- _Work to be completed_
Repeat the listing exactly, minus the pictures.

*** Dataset records ***

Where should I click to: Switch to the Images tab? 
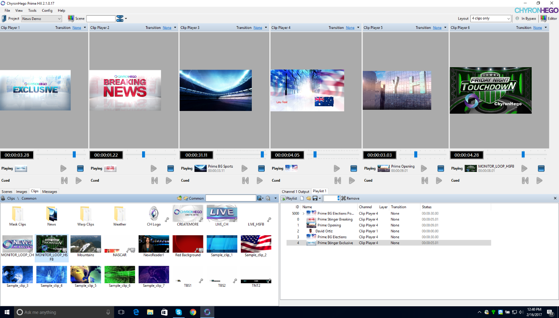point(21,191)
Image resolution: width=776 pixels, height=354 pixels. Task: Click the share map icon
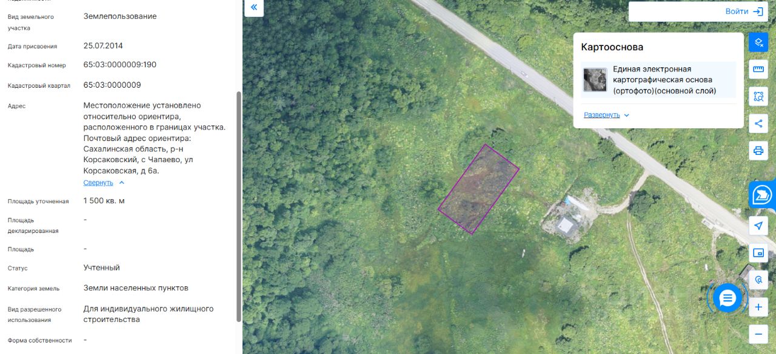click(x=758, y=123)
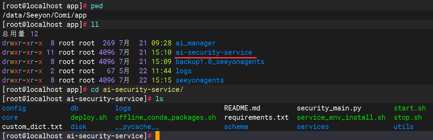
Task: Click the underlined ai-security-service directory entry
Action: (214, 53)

***

- _Written solution_
Where should I click to: Switch to the Images tab? 
point(21,191)
Image resolution: width=776 pixels, height=354 pixels. Task: Click the share map icon
click(x=758, y=123)
Task: Click the underlined ai-security-service directory entry
Action: (214, 53)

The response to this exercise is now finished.